** Begin Dataset **

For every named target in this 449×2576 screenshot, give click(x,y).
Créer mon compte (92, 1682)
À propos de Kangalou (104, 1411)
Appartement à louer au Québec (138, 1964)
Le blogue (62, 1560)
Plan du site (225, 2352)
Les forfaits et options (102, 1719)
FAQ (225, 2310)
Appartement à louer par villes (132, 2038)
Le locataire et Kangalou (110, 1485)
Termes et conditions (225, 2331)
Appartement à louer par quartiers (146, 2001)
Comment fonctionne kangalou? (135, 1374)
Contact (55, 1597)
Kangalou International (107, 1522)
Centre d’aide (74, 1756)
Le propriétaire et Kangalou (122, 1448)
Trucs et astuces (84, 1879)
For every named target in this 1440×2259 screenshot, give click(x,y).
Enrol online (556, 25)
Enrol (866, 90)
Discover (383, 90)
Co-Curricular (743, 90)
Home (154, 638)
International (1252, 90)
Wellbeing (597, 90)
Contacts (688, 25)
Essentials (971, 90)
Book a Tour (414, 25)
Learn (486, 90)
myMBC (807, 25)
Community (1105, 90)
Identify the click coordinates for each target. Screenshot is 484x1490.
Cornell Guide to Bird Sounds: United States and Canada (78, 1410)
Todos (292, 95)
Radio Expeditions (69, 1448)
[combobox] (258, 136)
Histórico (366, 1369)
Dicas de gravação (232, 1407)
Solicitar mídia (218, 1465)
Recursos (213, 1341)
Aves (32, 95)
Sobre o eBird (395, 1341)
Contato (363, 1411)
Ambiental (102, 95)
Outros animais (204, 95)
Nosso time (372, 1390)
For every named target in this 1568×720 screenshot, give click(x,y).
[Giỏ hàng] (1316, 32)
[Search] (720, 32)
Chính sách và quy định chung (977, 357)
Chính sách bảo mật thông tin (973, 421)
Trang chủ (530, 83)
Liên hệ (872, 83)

** End Dataset **

--- Aim of the task ---
Scale the stretch of material from the line containing "FAQ (225, 2310)" through the line containing "Trucs et astuces (84, 1879)", both included, and rewrite only those lines with every click coordinate in the answers multiplied by 2.15 and rounded to the nearest whole number, halves up.

--- Expected answer ---
FAQ (484, 4967)
Appartement à louer par villes (284, 4382)
Le locataire et Kangalou (237, 3193)
Termes et conditions (484, 5012)
Appartement à louer par quartiers (314, 4302)
Comment fonctionne kangalou? (290, 2954)
Contact (118, 3434)
Kangalou International (230, 3272)
Centre d’aide (159, 3775)
Le propriétaire et Kangalou (262, 3113)
Trucs et astuces (181, 4040)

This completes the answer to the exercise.